Dari serangkaian kegiatan yang dilakukan oleh orang-orang yang akrab dengan benda itu, palu digunakan untuk sebuah perbaikan. Tapi, bagaimana jika untuk kepentingan yang berhubungan dengan kebijakan dan keadilan, palu mungkin palu bisa digunakan sebagai pertanda keputusan yang tak sewajarnya.
Dengan kasus Gayus umpamanya. Palu yang diayunkan hakim menghasilkan keputusan penjara selama 7 tahun. Sama dengan palu yang dijatuhakn pimpinan DPRD dalam sidang paripurna tentang besaran APBD, atau untuk sebuah Perda. Keberadaan palu dalam situasi itu tentu akan mendapat respon yang beragam.
Putusan hakim yang menjatuhkan hukuman penjara Gayus menuai reaksi dari banyak kalangan.

Meski Gayus sendiri terlihat biasa-biasa saja saat mendengar ketukan palu, sesaat setelah putusan dibacakan.
Reaksi itu beragam. Ada yang menilai putusan Gayus terlalu rendah, ada yang mengaggap sudah wajar, dan ada pula menganggap kalau itu baru satu ketukan palu putusan. Dan masih ada ketukan palu lainnya yang akan diterima Gayus pada sederetan kasus yang melilitnya.
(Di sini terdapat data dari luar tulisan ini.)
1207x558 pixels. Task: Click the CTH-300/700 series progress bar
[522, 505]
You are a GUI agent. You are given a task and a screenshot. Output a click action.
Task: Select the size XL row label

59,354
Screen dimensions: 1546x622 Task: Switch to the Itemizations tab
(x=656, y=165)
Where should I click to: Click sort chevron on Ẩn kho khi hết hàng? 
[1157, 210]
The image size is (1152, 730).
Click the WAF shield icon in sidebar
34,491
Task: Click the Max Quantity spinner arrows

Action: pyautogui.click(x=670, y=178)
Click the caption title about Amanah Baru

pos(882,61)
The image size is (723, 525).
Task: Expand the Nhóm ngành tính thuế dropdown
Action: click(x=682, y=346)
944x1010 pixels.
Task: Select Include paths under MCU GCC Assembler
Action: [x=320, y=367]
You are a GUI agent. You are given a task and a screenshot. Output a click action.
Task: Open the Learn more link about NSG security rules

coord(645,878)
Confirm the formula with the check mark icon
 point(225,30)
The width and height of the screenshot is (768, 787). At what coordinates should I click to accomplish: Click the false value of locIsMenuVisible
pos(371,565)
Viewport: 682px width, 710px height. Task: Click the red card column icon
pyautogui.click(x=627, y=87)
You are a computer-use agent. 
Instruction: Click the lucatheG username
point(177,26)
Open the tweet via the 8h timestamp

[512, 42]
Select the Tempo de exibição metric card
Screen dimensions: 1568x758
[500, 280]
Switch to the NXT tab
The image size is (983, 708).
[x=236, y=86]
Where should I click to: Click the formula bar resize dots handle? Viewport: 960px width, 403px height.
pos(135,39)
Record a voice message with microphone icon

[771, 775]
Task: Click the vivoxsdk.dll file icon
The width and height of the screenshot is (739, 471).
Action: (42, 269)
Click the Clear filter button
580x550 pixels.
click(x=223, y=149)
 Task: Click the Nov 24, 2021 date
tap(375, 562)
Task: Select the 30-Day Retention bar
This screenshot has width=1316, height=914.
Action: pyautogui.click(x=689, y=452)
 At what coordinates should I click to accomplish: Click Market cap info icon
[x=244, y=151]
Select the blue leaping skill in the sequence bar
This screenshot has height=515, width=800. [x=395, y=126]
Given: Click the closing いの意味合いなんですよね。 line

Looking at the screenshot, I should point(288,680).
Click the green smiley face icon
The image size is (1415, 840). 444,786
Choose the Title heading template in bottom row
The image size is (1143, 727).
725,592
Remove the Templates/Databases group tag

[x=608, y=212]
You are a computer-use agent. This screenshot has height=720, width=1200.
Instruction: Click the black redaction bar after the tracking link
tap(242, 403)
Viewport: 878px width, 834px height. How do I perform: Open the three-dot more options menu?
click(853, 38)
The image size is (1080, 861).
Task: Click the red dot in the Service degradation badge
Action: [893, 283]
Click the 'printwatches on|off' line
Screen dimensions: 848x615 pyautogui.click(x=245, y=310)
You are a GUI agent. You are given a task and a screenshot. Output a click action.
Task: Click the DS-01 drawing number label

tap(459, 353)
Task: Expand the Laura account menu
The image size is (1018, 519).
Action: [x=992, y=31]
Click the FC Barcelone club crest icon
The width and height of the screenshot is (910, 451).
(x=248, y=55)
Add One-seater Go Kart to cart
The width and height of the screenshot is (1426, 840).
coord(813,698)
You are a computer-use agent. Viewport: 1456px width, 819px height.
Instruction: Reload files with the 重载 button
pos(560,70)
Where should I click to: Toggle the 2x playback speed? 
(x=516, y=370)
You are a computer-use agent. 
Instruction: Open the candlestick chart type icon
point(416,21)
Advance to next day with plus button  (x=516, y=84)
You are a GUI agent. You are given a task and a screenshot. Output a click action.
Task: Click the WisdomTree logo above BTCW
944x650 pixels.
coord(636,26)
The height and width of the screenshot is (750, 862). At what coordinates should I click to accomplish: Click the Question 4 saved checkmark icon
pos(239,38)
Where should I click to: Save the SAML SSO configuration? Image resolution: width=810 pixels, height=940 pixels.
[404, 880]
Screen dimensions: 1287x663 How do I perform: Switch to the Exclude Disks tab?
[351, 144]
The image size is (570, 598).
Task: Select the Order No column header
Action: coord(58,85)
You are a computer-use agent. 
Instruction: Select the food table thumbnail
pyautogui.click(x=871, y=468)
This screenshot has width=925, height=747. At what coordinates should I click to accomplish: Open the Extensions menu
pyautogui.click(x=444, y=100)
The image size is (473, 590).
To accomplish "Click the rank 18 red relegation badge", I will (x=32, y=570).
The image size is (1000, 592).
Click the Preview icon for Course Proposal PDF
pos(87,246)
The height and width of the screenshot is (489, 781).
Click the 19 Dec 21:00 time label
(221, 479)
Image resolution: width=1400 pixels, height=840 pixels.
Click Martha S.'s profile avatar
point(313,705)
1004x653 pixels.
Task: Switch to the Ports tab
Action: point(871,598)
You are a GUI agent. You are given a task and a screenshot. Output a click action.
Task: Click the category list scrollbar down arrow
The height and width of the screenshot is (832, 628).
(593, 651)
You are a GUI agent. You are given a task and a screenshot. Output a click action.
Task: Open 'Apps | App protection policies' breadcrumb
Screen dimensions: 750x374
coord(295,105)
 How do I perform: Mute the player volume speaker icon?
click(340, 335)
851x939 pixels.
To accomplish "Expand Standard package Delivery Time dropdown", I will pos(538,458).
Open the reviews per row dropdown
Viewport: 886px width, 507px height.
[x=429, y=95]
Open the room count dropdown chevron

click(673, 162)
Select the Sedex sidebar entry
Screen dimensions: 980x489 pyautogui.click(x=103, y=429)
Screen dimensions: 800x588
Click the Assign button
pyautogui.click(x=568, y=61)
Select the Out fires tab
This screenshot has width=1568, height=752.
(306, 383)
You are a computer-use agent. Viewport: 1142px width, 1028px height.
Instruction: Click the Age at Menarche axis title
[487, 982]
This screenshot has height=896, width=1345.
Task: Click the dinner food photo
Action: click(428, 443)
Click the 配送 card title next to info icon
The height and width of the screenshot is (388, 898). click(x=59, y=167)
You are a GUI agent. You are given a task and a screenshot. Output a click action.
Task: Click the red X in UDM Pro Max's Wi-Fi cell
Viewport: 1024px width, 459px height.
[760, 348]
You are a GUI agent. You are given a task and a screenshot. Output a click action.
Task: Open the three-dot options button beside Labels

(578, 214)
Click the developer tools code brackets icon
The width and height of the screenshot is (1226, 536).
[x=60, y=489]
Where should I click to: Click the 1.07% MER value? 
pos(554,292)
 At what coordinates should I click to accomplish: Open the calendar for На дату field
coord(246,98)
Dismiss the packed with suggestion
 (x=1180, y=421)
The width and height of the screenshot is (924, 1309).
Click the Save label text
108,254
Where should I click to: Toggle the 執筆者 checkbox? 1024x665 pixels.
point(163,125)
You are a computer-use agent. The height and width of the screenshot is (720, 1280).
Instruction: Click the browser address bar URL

Tentu, atas nama kebenaran dan keadilan kita berharap kasus Gayus menjadi penentu bagaimana palu bisa digunakan bukan hanya sebagai simbol biasa, tapi juga sebagai kepastian bagaiman keadilan benar-benar ditegakkan seperti kokohnya Monas di jantung Jakarta. Sebagai bangsa, kita patut berharap ketukan palu Gayus pertama itu bisa menjadi awal untuk memancing palu berikutnya terhadap sederet nama pemilik perusahaan dan oknum penegak hukum, yang sempat disebutkan Gayus.
Palu, akan tetap berfungsi selayaknya palu. Ia tak akan membuahkan hasil apa-apa ketika diketuk oleh orang-orang yang belum sepenuhnya mengetahui fungsi mendasar dari palu itu sendiri.